The red lacquered desk is a standout piece in this parlor. Its rich color inspired the pomegranate hues in the Christmas color scheme. Because of the desk's inherent wow factor, it didn't require a lot of holiday decorations, just a few strategic pieces. A coral poinsettia, a cake platter topped with pomegranates, and a yellow-green bowl filled with gold Christmas ornaments bring the color scheme to this area of the parlor. A gilded starfish is a fresh take on a traditional Christmas star. To complete the look, a glass urn beside the desk is filled with bare branches.
Cover the mantel with plastic wrap to protect the surface from water damage or sap from evergreens. Tuck the plastic wrap under, and decorate with ornaments, poinsettias, evergreen clippings, and more. Fill tall glass vases with ornaments in a variety of shapes and sizes to create a quick and easy holiday decoration. Silver, gold, and mercury glass Christmas ornaments highlight the brass accents throughout the room.

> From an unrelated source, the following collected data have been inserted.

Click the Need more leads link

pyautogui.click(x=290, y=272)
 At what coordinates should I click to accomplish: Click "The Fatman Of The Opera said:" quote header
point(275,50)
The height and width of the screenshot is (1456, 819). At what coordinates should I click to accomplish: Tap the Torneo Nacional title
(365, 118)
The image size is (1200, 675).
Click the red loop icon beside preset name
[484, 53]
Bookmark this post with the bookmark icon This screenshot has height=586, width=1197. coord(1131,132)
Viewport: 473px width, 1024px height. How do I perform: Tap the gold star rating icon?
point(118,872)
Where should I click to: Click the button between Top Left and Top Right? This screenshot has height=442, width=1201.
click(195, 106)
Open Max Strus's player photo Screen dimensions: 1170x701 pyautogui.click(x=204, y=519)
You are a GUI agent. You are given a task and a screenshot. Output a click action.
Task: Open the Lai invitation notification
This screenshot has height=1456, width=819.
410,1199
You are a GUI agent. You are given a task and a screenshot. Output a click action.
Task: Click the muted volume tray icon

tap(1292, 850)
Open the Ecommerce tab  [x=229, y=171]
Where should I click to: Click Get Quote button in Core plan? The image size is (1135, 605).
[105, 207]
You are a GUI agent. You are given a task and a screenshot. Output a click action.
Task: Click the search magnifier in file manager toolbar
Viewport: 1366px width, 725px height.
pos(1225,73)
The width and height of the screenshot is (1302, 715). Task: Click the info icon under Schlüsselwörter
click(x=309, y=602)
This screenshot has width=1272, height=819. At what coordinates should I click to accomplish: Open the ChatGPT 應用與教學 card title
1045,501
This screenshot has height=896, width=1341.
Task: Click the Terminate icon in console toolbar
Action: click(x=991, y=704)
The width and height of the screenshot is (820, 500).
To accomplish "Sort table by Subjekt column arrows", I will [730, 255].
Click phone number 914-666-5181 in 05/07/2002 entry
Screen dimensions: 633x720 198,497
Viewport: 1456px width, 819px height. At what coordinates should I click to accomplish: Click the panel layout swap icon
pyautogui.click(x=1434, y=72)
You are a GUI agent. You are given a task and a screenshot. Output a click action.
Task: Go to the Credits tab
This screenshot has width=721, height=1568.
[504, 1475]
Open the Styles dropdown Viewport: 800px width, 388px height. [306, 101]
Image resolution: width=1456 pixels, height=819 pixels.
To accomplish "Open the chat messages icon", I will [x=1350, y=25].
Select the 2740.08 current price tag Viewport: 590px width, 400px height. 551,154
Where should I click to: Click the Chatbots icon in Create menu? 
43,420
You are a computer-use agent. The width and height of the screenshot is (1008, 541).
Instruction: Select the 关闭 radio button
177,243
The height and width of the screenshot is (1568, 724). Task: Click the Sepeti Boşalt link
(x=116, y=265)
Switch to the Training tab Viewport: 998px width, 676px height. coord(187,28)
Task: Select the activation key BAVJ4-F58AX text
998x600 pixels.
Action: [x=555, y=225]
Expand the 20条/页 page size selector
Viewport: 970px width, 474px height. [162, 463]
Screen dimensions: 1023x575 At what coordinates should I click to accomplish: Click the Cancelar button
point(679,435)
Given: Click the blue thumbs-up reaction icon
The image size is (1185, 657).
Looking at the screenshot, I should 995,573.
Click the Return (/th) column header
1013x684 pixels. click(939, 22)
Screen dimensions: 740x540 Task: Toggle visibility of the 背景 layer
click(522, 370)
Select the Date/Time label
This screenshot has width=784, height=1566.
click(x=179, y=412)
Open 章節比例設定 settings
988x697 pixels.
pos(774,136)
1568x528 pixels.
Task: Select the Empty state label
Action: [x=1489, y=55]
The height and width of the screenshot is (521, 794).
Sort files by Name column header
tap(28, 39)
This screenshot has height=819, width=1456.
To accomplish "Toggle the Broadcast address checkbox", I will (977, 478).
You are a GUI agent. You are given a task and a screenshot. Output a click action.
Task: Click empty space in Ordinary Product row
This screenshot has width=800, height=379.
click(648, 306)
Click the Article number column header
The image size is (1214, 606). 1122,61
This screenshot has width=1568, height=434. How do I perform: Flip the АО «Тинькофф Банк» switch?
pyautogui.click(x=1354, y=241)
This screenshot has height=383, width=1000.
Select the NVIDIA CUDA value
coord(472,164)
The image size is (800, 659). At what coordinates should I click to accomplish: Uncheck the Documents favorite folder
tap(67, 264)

The back of Blair House opens to a courtyard bordered by adjacent government buildings. Simple outdoor Christmas decorations were all it took to make this area holiday-ready. Stainless-steel balls hang from the trees like oversize ornaments and reflect the sunlight during the day. Unadorned wreaths add Christmas cheer and highlight Blair House's Federal Era architecture. A few large mercury glass balls float in the Victorian-style fountain, the courtyard's focal point, adding holiday shimmer by day and reflecting the Christmas lights at night.
Rather than fill this large urn with a classic topiary, garden designer John Carloftis created an unexpected arrangement. He filled the urn with a grand, fan-shape arrangement of magnolia branches, winterberry, and fresh ornamental cabbages. The red winterberries add color to the courtyard and connect this area to the parlors. Large stainless-steel balls nestle in the foliage and mimic the round ornaments on the Christmas tree inside. This arrangement can be repeated on a smaller scale for indoor holiday decorating.